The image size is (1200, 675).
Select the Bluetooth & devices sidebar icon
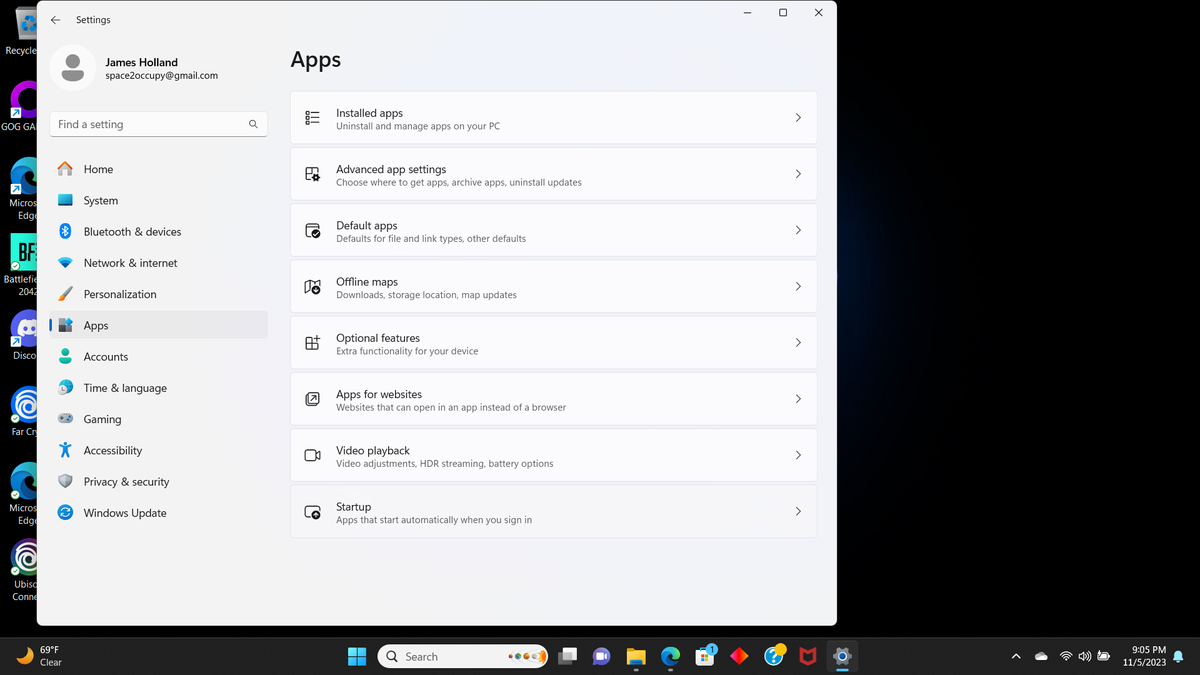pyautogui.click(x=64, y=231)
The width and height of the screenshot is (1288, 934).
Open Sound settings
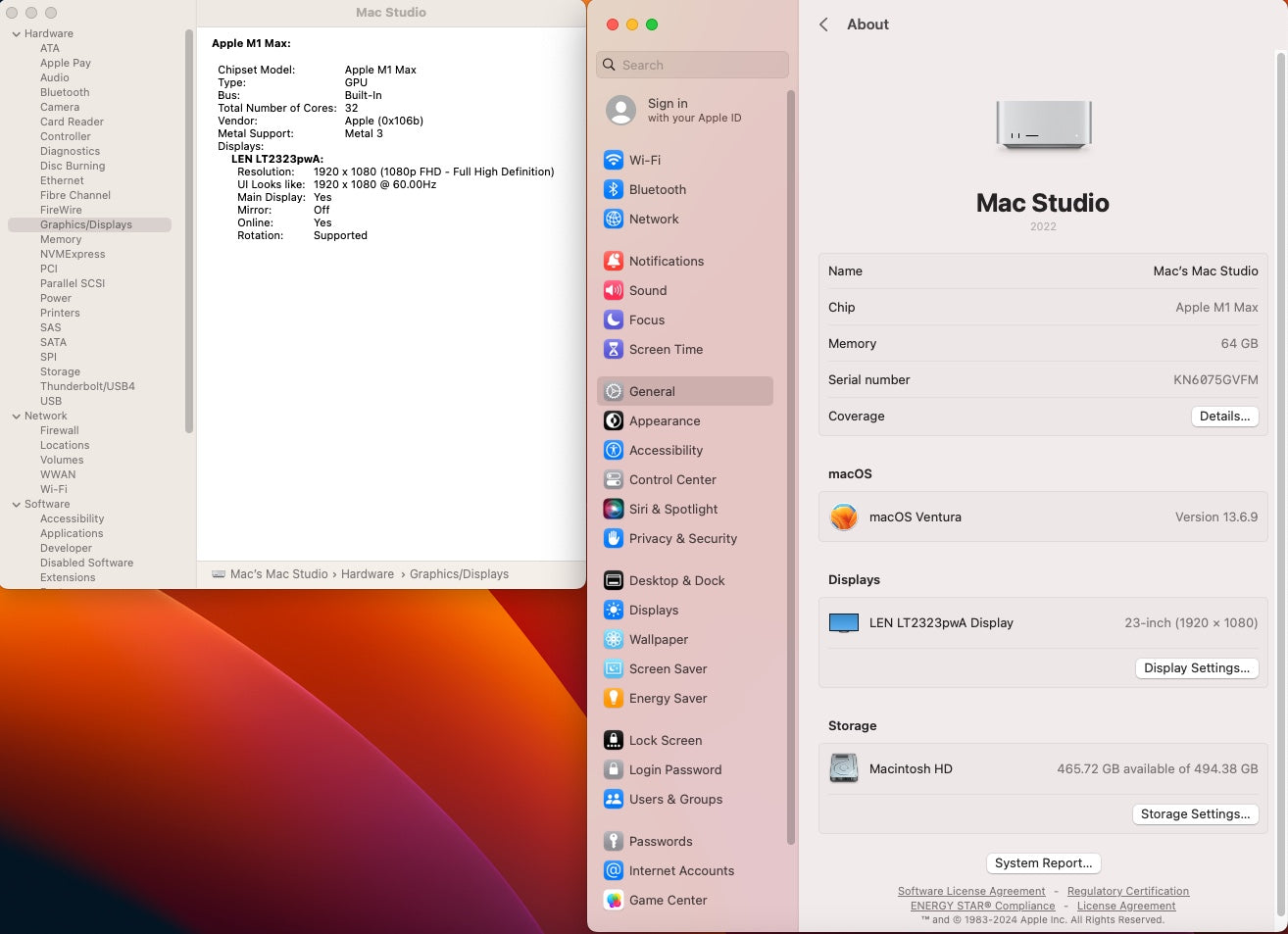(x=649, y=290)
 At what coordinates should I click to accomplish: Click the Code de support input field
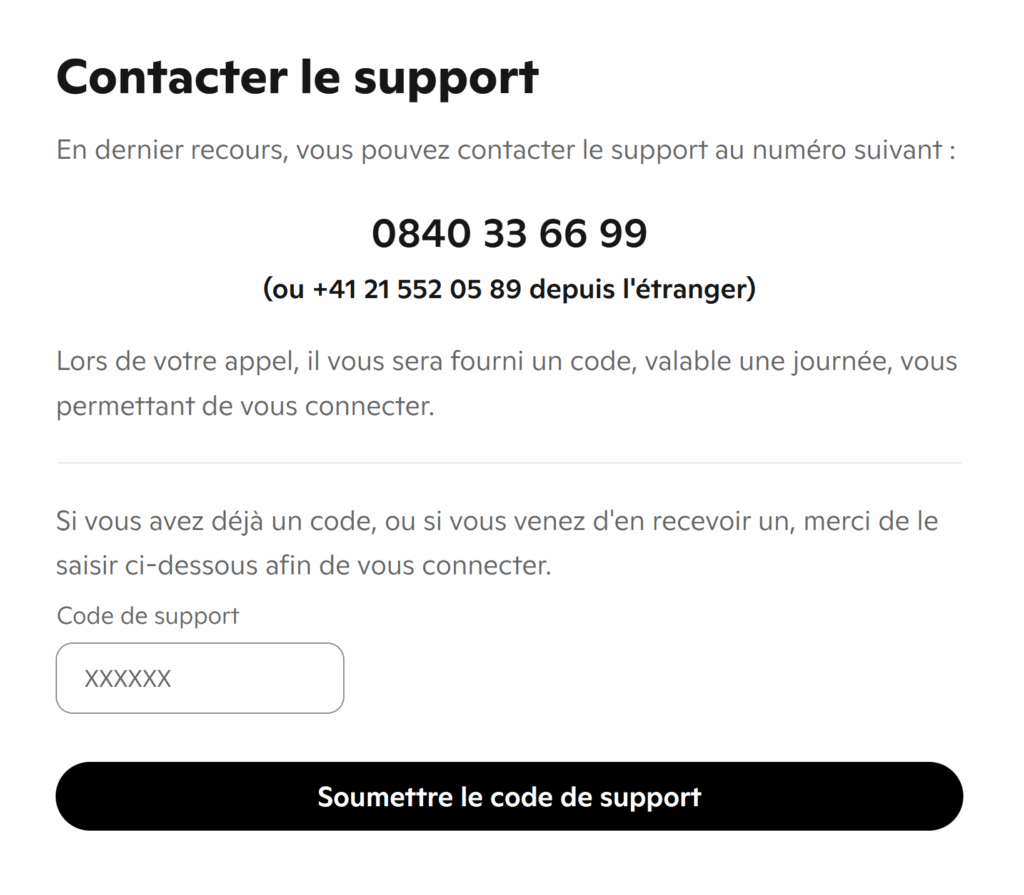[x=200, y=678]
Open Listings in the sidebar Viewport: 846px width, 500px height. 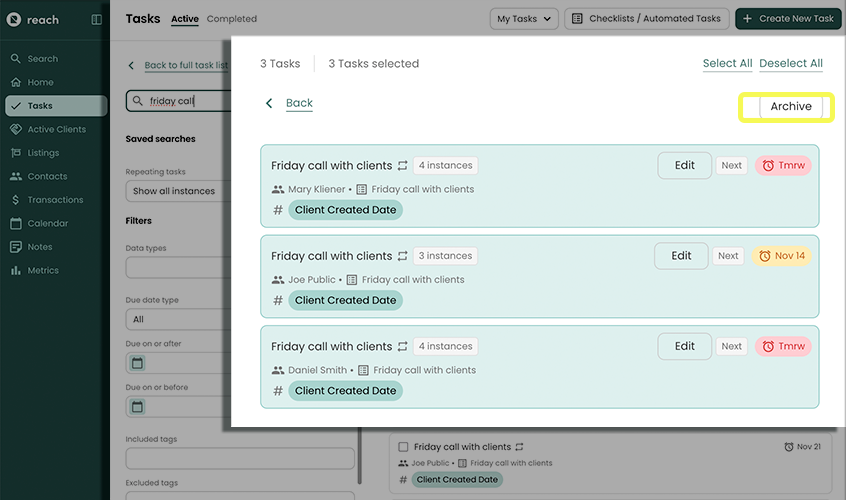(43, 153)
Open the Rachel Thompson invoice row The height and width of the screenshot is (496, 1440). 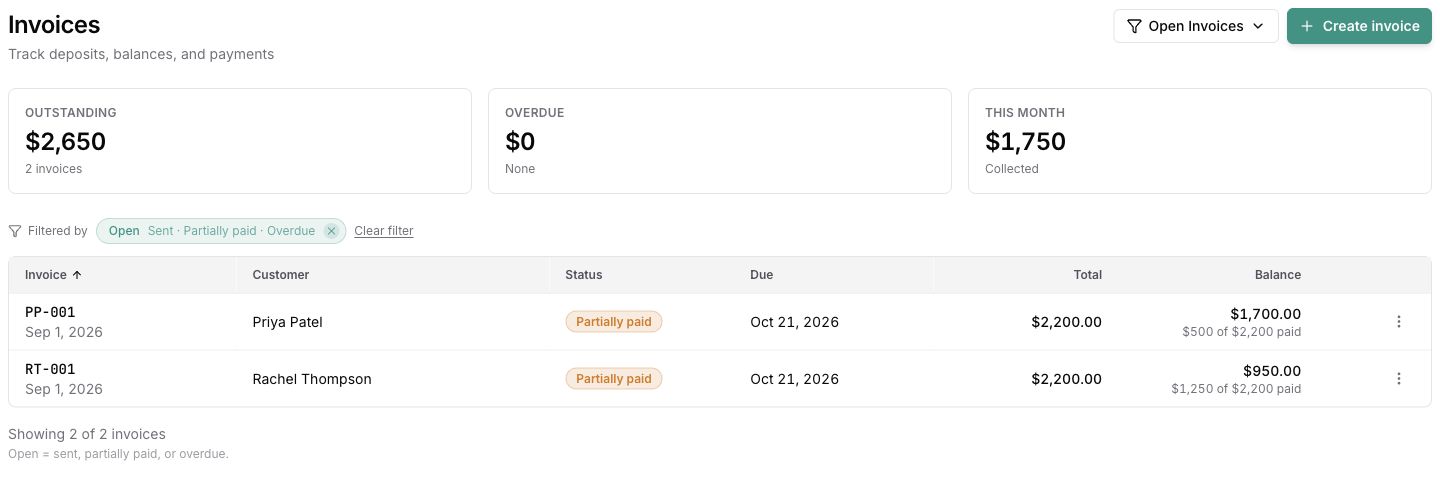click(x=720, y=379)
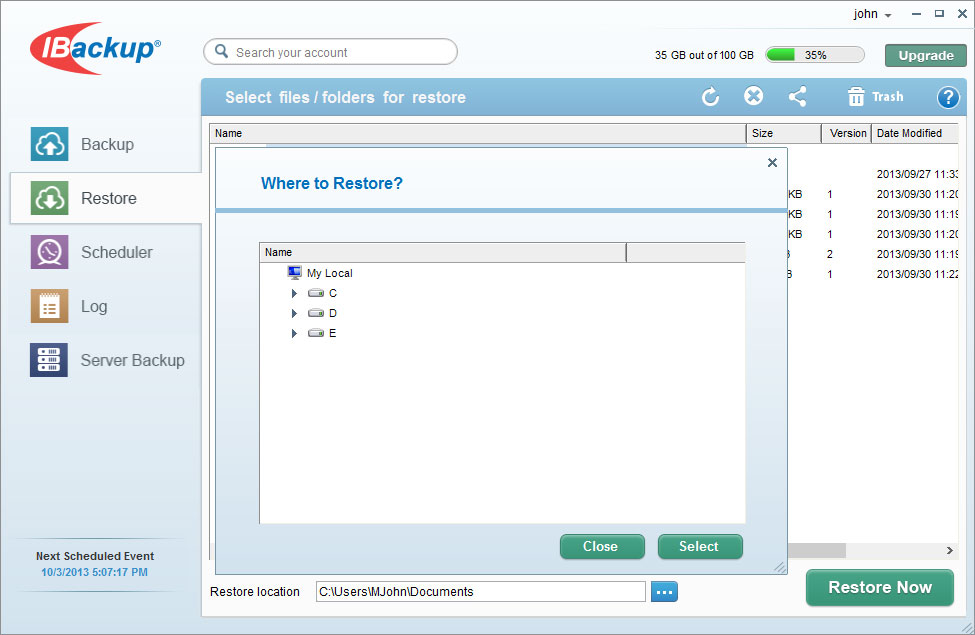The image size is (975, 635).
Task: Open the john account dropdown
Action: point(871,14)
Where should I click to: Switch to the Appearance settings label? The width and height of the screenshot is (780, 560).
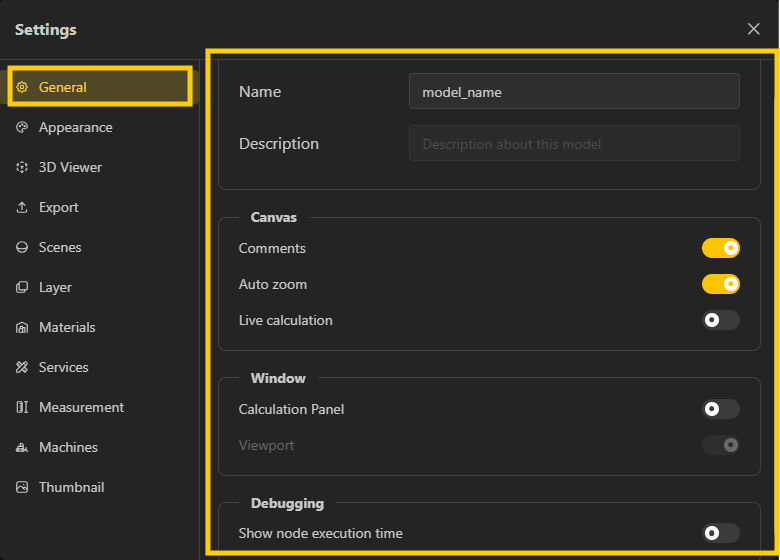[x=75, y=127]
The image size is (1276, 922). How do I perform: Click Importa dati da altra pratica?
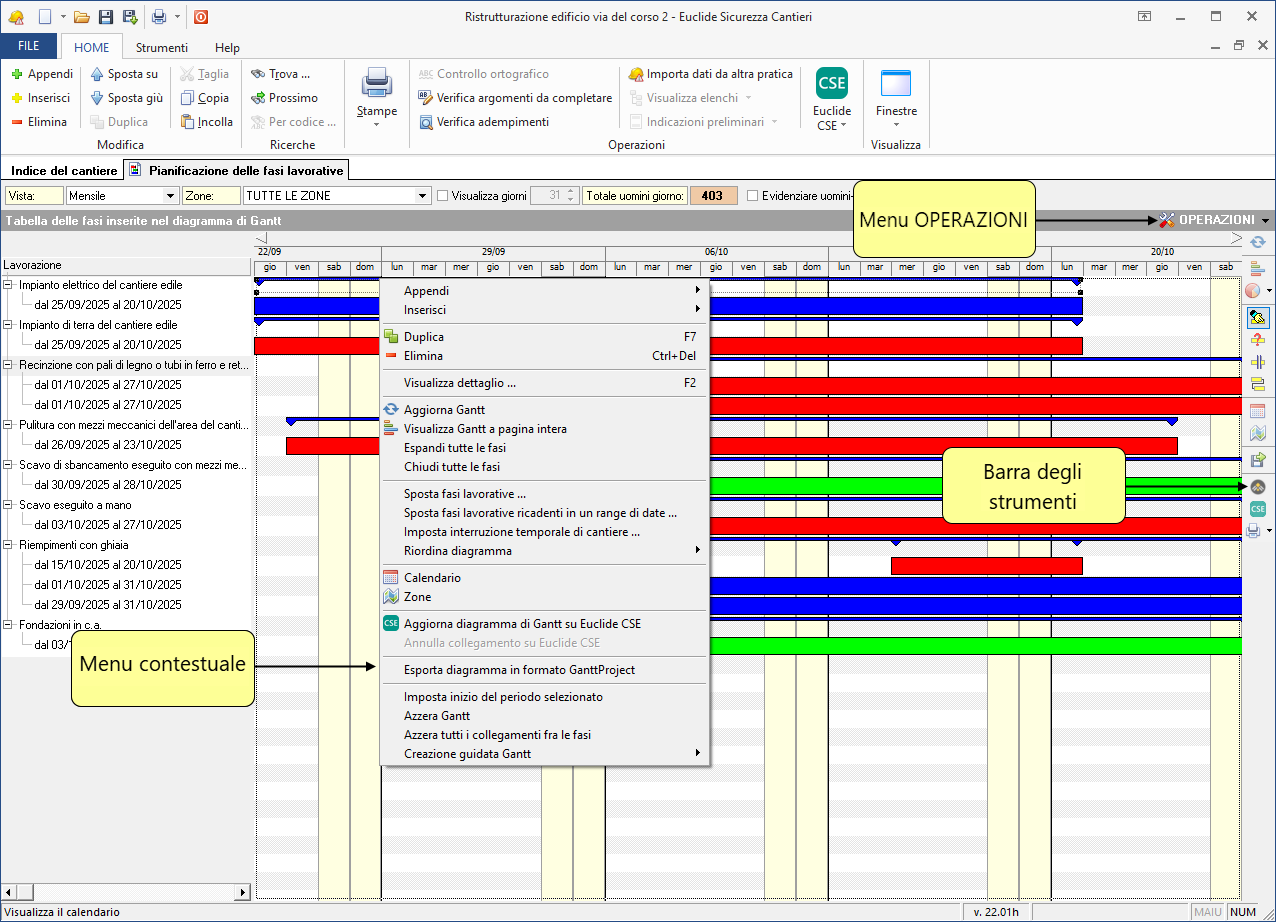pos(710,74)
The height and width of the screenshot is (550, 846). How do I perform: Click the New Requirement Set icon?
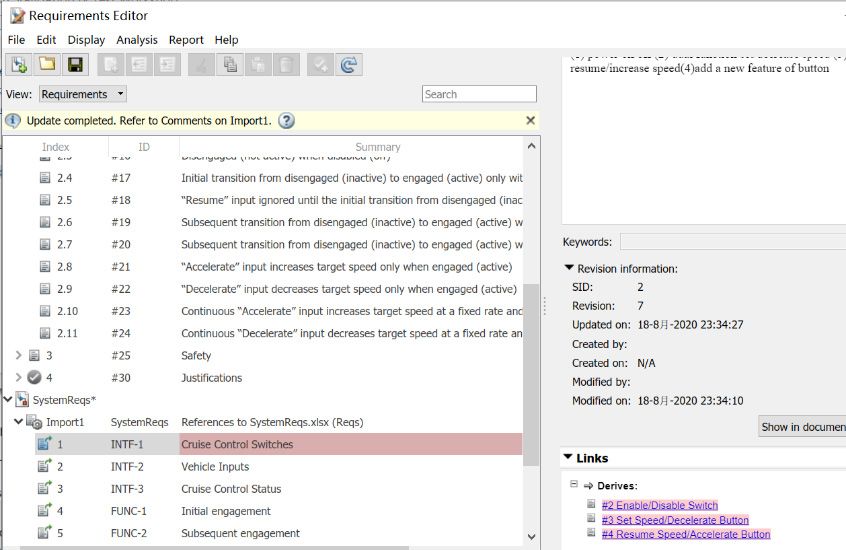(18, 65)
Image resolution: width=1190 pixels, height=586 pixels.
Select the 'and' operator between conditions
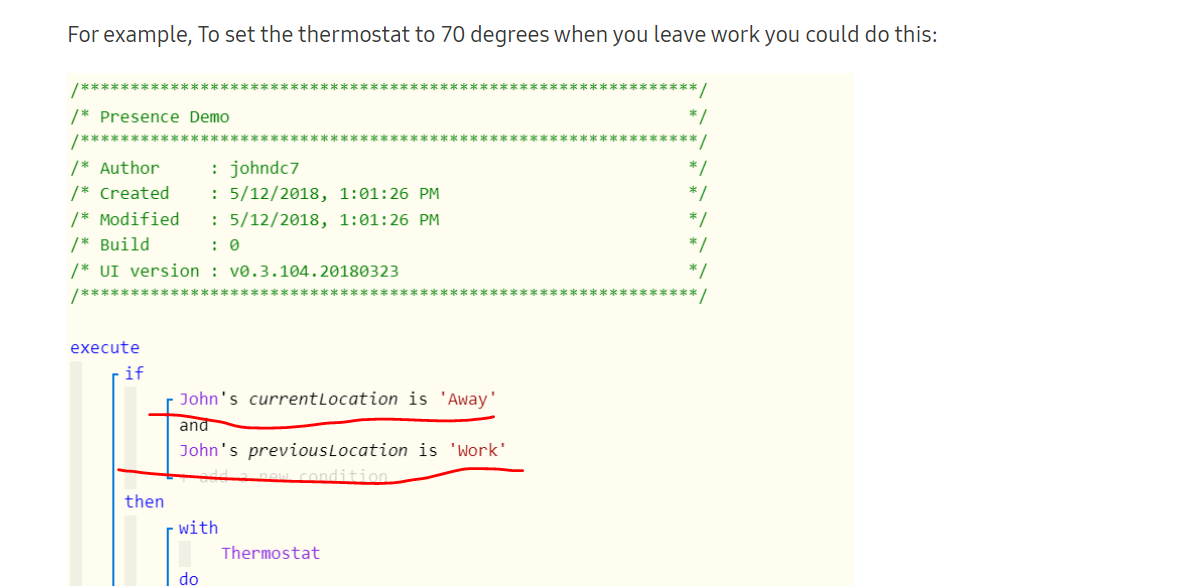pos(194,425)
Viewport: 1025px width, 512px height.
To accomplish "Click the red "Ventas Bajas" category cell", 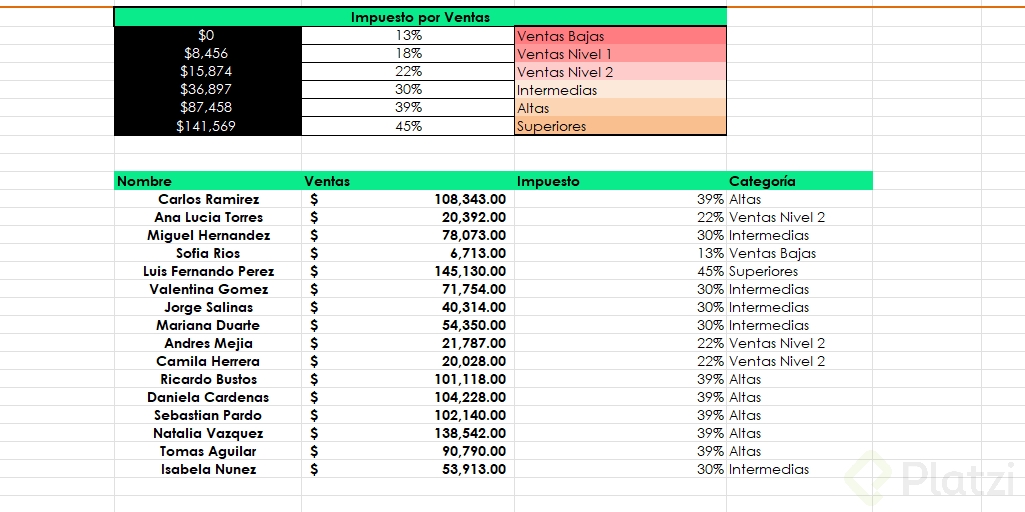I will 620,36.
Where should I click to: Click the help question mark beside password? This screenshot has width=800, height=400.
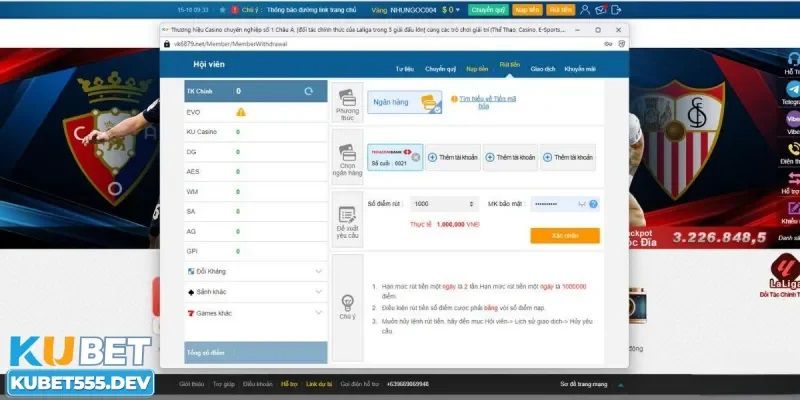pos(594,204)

___

● What to work on: Locate "Where should I click to: Click" in the listing above, then print exactly the lines from that line through the final one, omitting all pictures.

● Exercise output:
Where should I click to: Click the help question mark beside password? This screenshot has width=800, height=400.
pos(594,204)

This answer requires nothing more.